Enable output compression in Scalding

I just wanted to enable final output compression in one of my Scalding jobs (because I needed to reorganize a some-TB-data set).

Unfortunately scalding always produced uncompressed files. After some googling, I came across a github issue that adressed exactly this problem. Via some links I got the sample code from this repo which can be used to write compressed TSVs.

Solution:

Set the parameters correctly as stated in the docs.

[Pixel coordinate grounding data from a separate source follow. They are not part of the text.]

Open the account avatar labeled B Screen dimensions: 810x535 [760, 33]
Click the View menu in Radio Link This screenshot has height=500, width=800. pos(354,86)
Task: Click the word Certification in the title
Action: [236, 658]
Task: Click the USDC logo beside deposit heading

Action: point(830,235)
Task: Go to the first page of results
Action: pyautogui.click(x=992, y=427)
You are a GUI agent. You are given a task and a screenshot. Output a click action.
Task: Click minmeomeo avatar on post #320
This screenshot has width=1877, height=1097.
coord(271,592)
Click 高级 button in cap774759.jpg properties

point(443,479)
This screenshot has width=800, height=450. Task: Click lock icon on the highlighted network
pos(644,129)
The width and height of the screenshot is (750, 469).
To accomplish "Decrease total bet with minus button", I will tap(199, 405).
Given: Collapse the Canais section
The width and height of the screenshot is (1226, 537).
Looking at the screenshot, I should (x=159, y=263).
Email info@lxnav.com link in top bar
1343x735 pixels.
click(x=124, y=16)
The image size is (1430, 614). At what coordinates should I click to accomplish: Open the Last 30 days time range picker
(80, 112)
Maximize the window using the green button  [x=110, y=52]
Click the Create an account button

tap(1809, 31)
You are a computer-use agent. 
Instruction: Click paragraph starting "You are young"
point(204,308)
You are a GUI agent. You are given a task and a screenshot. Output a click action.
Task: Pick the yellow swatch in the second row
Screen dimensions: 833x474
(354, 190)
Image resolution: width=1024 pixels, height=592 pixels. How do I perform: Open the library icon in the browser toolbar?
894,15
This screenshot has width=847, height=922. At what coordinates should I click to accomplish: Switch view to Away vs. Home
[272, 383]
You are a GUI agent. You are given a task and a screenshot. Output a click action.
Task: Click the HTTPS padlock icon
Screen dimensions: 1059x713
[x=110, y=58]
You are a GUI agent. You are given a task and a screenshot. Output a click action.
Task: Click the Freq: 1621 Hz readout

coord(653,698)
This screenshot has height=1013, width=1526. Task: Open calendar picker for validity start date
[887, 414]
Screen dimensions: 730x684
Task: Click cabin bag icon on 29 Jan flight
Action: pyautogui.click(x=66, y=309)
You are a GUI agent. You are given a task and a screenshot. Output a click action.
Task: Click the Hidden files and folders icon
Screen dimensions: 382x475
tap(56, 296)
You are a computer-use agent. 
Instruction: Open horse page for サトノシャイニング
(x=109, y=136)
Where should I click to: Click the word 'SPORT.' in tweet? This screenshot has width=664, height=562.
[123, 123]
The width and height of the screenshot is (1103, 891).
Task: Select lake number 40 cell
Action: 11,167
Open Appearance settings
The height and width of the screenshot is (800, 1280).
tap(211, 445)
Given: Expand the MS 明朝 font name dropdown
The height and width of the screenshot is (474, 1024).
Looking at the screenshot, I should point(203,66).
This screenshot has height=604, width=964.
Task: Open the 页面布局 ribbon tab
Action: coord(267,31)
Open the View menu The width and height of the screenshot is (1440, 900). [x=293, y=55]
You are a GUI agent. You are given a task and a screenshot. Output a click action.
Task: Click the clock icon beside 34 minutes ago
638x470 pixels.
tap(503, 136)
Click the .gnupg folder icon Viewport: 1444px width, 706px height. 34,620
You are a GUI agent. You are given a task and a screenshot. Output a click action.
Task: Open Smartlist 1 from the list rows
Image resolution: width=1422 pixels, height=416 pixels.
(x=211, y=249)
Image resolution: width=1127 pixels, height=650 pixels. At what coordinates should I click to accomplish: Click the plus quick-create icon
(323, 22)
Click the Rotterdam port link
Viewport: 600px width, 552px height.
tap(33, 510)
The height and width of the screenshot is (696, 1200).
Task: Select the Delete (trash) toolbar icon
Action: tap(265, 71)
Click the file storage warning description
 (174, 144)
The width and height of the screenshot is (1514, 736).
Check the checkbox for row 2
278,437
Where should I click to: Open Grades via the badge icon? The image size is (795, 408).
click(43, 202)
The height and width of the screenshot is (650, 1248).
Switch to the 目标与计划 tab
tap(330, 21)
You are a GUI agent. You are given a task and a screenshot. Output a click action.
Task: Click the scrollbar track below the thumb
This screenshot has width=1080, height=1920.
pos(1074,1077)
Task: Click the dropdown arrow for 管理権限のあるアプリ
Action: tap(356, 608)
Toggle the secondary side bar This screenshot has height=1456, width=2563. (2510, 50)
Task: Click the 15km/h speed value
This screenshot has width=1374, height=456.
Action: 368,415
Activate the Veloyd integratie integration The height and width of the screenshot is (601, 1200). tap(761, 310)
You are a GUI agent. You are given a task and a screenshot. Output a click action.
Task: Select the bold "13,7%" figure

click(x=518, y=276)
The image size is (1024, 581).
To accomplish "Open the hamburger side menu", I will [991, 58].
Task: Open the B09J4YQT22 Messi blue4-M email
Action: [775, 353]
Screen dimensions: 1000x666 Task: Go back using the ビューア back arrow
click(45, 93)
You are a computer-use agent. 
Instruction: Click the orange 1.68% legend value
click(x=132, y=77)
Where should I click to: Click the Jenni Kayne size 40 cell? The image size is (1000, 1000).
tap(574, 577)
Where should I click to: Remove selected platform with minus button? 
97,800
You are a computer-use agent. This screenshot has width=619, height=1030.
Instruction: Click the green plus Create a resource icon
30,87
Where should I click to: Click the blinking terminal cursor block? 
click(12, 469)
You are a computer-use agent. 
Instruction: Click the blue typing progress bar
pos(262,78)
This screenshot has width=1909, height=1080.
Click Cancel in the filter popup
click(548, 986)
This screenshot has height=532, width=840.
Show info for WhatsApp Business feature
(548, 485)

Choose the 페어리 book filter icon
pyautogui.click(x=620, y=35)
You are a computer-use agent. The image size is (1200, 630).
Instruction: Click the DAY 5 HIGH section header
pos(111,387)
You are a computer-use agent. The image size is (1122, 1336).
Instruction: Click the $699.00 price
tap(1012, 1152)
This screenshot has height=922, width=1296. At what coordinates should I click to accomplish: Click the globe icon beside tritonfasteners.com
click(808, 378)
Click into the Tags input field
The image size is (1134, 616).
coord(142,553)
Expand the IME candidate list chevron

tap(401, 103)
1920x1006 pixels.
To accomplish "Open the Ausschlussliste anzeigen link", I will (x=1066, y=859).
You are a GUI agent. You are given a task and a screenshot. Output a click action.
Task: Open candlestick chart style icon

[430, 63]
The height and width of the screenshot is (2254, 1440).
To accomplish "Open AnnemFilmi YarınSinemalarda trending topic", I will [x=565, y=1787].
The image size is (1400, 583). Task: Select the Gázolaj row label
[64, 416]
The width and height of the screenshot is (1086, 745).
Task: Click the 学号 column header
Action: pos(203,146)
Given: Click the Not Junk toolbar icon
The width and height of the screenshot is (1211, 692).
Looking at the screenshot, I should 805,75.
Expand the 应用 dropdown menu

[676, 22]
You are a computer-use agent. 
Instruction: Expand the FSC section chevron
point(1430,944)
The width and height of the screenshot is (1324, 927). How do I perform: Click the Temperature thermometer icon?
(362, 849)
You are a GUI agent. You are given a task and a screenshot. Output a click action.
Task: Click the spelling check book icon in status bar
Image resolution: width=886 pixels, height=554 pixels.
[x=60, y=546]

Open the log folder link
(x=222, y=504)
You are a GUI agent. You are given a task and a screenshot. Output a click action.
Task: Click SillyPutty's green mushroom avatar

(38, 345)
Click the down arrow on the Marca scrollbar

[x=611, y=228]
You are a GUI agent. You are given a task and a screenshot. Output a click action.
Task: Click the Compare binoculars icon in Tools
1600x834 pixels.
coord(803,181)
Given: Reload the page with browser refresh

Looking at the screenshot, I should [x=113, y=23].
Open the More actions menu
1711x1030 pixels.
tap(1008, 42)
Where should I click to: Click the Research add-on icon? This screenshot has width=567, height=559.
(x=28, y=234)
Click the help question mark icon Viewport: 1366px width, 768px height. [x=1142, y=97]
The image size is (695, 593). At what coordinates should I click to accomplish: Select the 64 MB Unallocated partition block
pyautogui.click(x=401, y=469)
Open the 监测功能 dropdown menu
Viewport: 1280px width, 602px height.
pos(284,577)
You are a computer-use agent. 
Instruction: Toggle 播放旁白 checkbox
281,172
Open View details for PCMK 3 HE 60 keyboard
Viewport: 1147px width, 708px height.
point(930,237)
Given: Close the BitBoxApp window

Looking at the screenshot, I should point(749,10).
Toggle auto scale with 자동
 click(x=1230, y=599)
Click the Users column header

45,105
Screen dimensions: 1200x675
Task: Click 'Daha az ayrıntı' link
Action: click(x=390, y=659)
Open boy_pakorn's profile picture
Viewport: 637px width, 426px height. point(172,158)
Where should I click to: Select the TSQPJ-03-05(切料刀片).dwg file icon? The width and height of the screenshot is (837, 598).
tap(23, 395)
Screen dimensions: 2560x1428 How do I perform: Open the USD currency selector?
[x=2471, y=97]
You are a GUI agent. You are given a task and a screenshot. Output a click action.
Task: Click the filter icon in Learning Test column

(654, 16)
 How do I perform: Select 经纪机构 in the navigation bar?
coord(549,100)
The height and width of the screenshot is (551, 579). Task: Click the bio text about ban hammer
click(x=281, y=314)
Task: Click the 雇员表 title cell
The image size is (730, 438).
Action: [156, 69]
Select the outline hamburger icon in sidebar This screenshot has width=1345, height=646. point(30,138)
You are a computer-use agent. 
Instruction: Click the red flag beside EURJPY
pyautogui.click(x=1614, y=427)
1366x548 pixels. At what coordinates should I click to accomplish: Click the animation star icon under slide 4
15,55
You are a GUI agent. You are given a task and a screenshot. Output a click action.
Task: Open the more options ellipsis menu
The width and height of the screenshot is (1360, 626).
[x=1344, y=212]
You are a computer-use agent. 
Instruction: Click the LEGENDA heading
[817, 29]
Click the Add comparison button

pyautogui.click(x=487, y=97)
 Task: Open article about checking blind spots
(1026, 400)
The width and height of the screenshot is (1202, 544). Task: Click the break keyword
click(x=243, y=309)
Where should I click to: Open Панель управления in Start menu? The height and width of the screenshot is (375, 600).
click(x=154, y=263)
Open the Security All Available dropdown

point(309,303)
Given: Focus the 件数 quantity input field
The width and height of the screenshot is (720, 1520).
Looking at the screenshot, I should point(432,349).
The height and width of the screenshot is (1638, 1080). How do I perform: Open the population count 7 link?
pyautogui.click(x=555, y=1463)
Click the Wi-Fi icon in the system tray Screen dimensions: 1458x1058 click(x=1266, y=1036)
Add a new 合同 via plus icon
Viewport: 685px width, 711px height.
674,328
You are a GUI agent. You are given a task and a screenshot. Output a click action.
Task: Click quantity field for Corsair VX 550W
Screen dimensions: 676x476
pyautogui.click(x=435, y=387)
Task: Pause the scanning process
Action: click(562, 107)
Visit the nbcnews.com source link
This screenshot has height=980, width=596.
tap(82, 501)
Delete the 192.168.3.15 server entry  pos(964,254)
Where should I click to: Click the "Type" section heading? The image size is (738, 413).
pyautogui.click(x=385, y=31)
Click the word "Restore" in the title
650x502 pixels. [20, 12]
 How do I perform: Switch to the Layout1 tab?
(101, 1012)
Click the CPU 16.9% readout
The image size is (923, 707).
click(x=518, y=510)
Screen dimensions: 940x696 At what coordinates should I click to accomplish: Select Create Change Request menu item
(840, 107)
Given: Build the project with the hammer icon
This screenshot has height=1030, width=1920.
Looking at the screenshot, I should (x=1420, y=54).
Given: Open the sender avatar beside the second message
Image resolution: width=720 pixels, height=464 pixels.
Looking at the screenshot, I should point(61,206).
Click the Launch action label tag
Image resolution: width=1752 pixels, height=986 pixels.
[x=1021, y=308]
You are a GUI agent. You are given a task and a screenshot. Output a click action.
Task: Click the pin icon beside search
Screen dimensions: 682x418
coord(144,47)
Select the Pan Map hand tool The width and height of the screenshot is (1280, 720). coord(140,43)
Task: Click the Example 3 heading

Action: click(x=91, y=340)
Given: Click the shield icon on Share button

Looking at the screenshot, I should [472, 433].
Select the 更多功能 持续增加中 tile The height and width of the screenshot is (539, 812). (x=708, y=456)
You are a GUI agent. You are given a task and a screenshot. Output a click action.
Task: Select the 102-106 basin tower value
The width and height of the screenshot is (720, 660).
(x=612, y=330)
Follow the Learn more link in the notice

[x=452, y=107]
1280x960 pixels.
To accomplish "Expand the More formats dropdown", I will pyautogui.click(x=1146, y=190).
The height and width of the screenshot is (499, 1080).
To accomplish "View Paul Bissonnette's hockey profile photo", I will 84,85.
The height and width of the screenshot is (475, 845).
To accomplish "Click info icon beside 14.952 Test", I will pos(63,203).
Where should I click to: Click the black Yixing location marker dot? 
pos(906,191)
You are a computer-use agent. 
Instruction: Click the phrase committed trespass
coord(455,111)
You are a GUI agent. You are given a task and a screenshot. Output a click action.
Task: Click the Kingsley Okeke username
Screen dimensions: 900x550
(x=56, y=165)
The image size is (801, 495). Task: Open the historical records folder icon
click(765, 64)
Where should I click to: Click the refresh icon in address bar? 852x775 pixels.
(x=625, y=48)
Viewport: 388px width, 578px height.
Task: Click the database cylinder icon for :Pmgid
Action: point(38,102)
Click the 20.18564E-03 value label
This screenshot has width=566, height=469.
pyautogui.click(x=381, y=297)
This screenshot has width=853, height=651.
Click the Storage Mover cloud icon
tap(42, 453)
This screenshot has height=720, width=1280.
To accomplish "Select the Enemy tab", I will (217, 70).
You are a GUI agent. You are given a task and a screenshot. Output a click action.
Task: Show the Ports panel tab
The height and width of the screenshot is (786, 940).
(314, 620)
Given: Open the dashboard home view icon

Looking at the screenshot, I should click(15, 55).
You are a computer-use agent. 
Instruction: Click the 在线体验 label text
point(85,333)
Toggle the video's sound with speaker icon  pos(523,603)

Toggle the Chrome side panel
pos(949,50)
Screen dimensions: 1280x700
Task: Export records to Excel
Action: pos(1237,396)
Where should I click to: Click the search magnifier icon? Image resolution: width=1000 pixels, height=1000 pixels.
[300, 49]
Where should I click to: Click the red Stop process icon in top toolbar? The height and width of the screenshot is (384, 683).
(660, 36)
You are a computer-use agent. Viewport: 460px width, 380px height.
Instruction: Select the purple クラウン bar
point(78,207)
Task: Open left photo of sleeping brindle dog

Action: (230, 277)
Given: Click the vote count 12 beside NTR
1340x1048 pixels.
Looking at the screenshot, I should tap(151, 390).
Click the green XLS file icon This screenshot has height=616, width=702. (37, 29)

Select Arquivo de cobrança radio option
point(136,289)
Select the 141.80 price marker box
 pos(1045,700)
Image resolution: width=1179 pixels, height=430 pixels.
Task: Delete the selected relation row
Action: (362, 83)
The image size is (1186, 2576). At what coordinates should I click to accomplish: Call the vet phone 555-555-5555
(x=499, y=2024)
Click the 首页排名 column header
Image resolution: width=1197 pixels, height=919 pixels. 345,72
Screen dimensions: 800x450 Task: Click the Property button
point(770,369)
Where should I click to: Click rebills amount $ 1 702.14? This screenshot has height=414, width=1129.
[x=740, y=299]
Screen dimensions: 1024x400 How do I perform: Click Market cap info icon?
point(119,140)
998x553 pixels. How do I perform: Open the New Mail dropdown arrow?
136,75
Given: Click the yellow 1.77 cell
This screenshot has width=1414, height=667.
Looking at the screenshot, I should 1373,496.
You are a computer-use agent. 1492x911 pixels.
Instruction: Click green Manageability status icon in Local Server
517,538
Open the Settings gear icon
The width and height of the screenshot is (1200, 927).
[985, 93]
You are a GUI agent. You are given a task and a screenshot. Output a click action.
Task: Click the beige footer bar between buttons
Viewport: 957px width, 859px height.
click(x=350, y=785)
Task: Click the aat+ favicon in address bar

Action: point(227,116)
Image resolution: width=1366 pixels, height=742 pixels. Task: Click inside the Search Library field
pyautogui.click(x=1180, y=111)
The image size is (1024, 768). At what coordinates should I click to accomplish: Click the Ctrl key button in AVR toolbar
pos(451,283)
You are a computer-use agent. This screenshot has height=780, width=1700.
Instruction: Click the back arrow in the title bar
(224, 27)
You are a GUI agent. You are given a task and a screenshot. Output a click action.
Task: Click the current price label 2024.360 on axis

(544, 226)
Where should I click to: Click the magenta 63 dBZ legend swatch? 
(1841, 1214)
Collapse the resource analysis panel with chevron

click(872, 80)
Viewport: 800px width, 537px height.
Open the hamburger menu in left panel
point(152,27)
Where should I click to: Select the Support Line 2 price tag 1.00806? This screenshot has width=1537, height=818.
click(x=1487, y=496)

Beware of your Hadoop version (Yarn vs MR1):

// http://www.cloudera.com/content/cloudera-content/cloudera-docs/CDH4/4.5.0/CDH4-Installation-Guide/cdh4ig_topic_23_3.html
// MR1
// Compress Map output
set("mapred.compress.map.output", "true")
set("mapred.map.output.compression.codec", "org.apache.hadoop.io.compress.SnappyCodec")
// compress final output
set("mapred.output.compress", "true")
set("mapred.output.compression.codec", "org.apache.hadoop.io.compress.SnappyCodec")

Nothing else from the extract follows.